In economic terms, we want to assign liability such that the optimal damage-mitigation strategy occurs. The victim of a breach will mitigate their damages where no damages for breach apply in respect of the optimal strategy and payoffs. The rule that creates the best incentives for both parties is the doctrine of avoidable consequences (marginal costs liability).
Mitigation of damages is concerned with both the post-breach behaviours of the victim and the actions of the party to minimise the impact of a breach. In a software parlays’, this would incur costs to the user of the software in order to adequately secure their systems. This again is a trade-off. Before the breach (through software failures and vulnerabilities that can lead to a violation of a system’s security) the user has an obligation to install and maintain the system in a secure state.
The user is likely to have the software products of several vendors installed on a single system. As a consequence of this, the interactions of the software selected and installed by the user span the range of multiple sources, and no single software vendor can account for all possible combinations and interactions.
As such, any pre-breach behaviour of the vendor and user of software needs to incorporate the capability of the vendors to not only minimise their own products but the interactions of other products installed on a system.
There are several options that can be deployed in order to minimise the effects of a breach due to a software problem prior to the discovery of a vulnerability.

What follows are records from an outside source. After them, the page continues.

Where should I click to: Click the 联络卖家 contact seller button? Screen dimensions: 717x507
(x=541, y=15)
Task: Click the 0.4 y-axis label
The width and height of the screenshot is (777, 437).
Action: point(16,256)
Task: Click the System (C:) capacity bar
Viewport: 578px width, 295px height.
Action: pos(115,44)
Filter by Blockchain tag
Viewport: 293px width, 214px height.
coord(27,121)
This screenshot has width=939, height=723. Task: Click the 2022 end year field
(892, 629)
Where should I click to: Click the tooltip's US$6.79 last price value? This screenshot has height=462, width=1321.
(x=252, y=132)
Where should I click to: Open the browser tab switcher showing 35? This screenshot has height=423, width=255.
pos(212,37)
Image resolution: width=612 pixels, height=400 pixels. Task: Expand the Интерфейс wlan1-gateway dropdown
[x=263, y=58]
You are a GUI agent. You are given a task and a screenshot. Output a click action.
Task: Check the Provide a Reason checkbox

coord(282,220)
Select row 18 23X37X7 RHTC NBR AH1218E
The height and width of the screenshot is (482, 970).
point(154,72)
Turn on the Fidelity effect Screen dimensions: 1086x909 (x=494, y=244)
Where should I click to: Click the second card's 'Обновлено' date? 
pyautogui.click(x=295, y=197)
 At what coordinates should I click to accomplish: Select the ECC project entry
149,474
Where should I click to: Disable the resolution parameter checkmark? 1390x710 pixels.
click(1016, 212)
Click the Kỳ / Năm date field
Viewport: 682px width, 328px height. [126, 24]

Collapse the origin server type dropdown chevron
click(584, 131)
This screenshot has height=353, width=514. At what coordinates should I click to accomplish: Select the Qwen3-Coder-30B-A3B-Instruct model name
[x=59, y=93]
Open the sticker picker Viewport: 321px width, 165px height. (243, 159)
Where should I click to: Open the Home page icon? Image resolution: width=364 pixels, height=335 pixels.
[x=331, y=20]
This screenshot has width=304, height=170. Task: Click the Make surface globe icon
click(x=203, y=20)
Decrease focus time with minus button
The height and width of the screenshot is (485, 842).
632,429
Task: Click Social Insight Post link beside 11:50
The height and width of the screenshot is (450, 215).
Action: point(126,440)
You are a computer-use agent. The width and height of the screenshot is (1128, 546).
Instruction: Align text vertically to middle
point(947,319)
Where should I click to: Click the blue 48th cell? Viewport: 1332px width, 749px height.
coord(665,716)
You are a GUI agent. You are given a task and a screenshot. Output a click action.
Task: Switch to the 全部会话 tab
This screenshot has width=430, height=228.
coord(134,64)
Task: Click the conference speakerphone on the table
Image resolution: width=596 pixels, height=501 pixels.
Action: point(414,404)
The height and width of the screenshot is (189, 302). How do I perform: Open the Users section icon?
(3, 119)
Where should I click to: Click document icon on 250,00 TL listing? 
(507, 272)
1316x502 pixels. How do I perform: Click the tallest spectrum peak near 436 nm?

These include:
- The software vendor can implement protective controls (such as firewalls)
- The user can install protective controls
- The vendor can provide accounting and tracking functions
In addition, in order to minimise the effects of a software vulnerability the following may be done in addition to the previous steps:
- The vendor can employ more people to test software for vulnerabilities
- The software vendor can add additional controls
Where more time is expended on the provision of software security by the vendor (hiring more testers, more time writing code, etc.), the cost of the software needs to reflect this additional effort, that is the cost to the consumer increases. This cost can be divided more in the case of a widely deployed operating system (such as Microsoft Windows), where the incremental costs can be distributed across more users. Smaller vendors (such as small tailored vendors for the Hotel accounting market) do not have this luxury, and the additional controls could result in an substantial increase in the cost of the program.
This is not to say that no liability does or should apply to the software vendor. The vendor in particular faces a reputational cost (discussed later) if they fail to maintain a satisfactory level of controls, do not respond to security vulnerabilities quickly enough, or suffer too many problems.
The accumulation of a large number of software vulnerabilities by a vendor has both a reputational cost to the vendor and a direct cost to the user (time to install, and the associated downtime and lost productivity). As a consequence, the accumulation of software vulnerabilities and the associated difficulty of patching or otherwise mitigating these is a cost to the use that can be investigated prior to a purchase (and is hence a cost that is assigned to new vendors even if they experience exceptionally low rates of patching/vulnerabilities). As users are rational in their purchasing actions, they will incorporate the costs of patching their systems into the purchase price.
The probability of a vulnerability occurring in a software product will never approach zero. Gödel, Turning, and Distraka demonstrated that it is not possible to prove that a software product is bug free. As a consequence, the testing process by the vendor can be displayed as a hazard model. In this, it is optimal for the vendor to maximise their returns such that the costs of software testing is balanced against their reputation.
The cost of finding vulnerabilities can also be expressed as an optimal function through the provisions of a market for vulnerabilities. In this way, the software vendor maximises their testing through a market process. This will result in the vendor extending their own testing to the point where they cannot efficiently discover more bugs. Those bugs that are sold on market are costed, and the vendor has to pay to either purchase these from the vulnerability researcher (who has a specialisation in uncovering bugs) or increase their own testing. The vendor will continue to increase the amount of testing that they conduct, until the cost of their testing exceeds the cost of purchasing the vulnerability.
This market also acts as an efficient transaction process for the assignment of negligence costs. The user still has to maintain the optimal level of controls that are under their influence (installation, patching frequency, etc.), whilst the vendor is persuaded to pay the optimal level of costs for testing and mitigation.
The vendor should not be liable for avoidable consequences. Where the user has failed to patch, and to install and configure controls, and to otherwise mitigate the possible damages that they can suffer, the vendor has no responsibility. This cost of mitigation is a part of the total costs of ownership for the software.
In creating risk-based contracts, we allow the market to determine the optimal price for risks in software. This allows software hazards to be both modelled and also expensed, and the consumer can then make an informed decision based on a trade-off between features and security.
 For further information on this topic see behavioural economics and rational behaviour.
 It may be demonstrated that sub-optimal behaviour does exist where users limit maintenance (patching) in certain conditions.
 This can be demonstrated to fit to a Poisson distributed function.
 It has been demonstrated that reputation has value to a vendor. This has real world accounting applications in the notion of “good will” in business and capital transactions.
 The breaching party is never liable for the damage that could have been mitigated under the legal doctrine of avoidable consequences.